Das Ägyptische Fatwa-Amt

Verkauf von unreifen Früchten

Ihre Frage

Der Fragesteller sagt, dass sein Vater eine Anzahl von Dattelpalmen besitzt und die Datteln mehrere Monate vor deren Reifsein zu verkaufen und deren Erlös entgegenzunehmen pflegt. Wie lautet nun die schariatische Rechtsnorm dafür?

Antwort

    Diese Transaktion ist rechtens, wenn der Verkauf in einen Pachtvertrag hinsichtlich der Dattelpalmen umwandelt wird, und zwar gemäß der Lehrmeinung von Harbu-l-Karmani und Abu-l-Wafa' Ibn Aqil von den Hanbaliten. Dies ist auch das Bevorzugte bei Imam Ibn Taimija, der erwähnte, dass diese Meinung als Konsensus bei den früheren Gelehrten galt, auch wenn bekannt ist, dass die Imame, denen Gefolgschaft geleistet wird, anderer Meinung waren. Sa´id Ibn Mansur überlieferte – und Harb Al-Karmani überlieferte dies in seinem Werk "Rechtsfragen" – folgende Worte: "Abbad Ibn Abbad berichtete uns von Hischam Ibn Urwa nach einer Aussage dessen Vaters: «Usaid Ibn Hudair war verstorben und mit sechstausend Dirham verschuldet. Umar rief nach dessen Schuldnern und gab ihnen für einige Jahre dessen Parzelle, auf der sich Dattelpalmen und Bäume befanden.»" Dies verläuft wie das Verpachten von Ackerland für die Kultivierung und das Anmieten einer Amme für das Säugen und Anderes. 
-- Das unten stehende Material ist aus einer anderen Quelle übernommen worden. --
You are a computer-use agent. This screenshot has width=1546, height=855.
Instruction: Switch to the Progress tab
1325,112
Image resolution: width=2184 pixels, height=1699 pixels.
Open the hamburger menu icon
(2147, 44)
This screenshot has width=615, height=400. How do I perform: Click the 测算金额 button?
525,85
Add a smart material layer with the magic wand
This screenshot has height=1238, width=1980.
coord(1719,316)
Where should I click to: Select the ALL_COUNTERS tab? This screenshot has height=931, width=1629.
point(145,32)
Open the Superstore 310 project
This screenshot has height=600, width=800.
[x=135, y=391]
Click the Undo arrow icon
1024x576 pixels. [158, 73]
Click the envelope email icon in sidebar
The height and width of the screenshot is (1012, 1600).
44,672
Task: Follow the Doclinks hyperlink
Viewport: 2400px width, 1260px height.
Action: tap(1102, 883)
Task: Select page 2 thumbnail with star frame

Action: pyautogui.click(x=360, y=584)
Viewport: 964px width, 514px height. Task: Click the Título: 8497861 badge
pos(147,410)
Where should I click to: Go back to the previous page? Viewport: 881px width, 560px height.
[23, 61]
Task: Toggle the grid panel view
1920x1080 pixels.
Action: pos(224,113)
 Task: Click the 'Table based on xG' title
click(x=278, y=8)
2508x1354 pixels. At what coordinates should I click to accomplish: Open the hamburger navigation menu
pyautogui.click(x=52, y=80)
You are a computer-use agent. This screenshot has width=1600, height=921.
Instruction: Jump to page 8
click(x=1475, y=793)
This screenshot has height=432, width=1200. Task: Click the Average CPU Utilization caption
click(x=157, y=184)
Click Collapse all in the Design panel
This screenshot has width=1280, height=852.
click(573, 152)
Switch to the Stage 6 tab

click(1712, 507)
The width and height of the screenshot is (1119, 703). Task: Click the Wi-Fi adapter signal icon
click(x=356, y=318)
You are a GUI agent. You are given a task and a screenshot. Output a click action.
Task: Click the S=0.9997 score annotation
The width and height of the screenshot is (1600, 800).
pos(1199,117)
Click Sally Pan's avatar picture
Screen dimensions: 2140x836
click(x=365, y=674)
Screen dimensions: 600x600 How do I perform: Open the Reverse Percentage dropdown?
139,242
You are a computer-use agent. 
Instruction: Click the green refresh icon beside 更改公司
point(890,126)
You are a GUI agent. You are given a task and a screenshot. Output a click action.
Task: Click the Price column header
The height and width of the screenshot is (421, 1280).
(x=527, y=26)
    Das Verpachten ist in diesem Fall jedoch zulässig, obwohl es nichts weiter als eine Gegenleistung für Nutzen darstellt, denn der Profit, der eine Treuhandschaft mit Verbleib dessen Ursprungs (wie Früchte der Bäume, Milch der Amme und Wolle von Tieren) bildet, verläuft wie der Nutzen, auch wenn dieser Profit eine materielle Quelle ist, und zwar hinsichtlich dessen, dass er durch das Konsumieren nicht verlorengeht, sondern sich vielmehr durch dessen Erschaffen von Allah dem Erhabenen erneuert.

    Auf Grund dessen und in Beantwortung der Frage ist es also dem Besitzer von Dattelpalmen und anderen Bäumen gestattet, die Bäume an denjenigen zu verpachten, der sie für eine festgelegte Dauer gegen einen festgelegten Lohn bewässert, okuliert und Schaden von ihnen fernhält sowie deren Früchte durch seine Arbeit und Bewässerung erhält. Dies gehört nicht zum Verbot des Propheten (Allah segne ihn und seine Familie und schenke ihnen Wohlergehen!) hinsichtlich des Verkaufens von unreifen Früchten.

Und Allah der Hocherhabene weiß es am besten!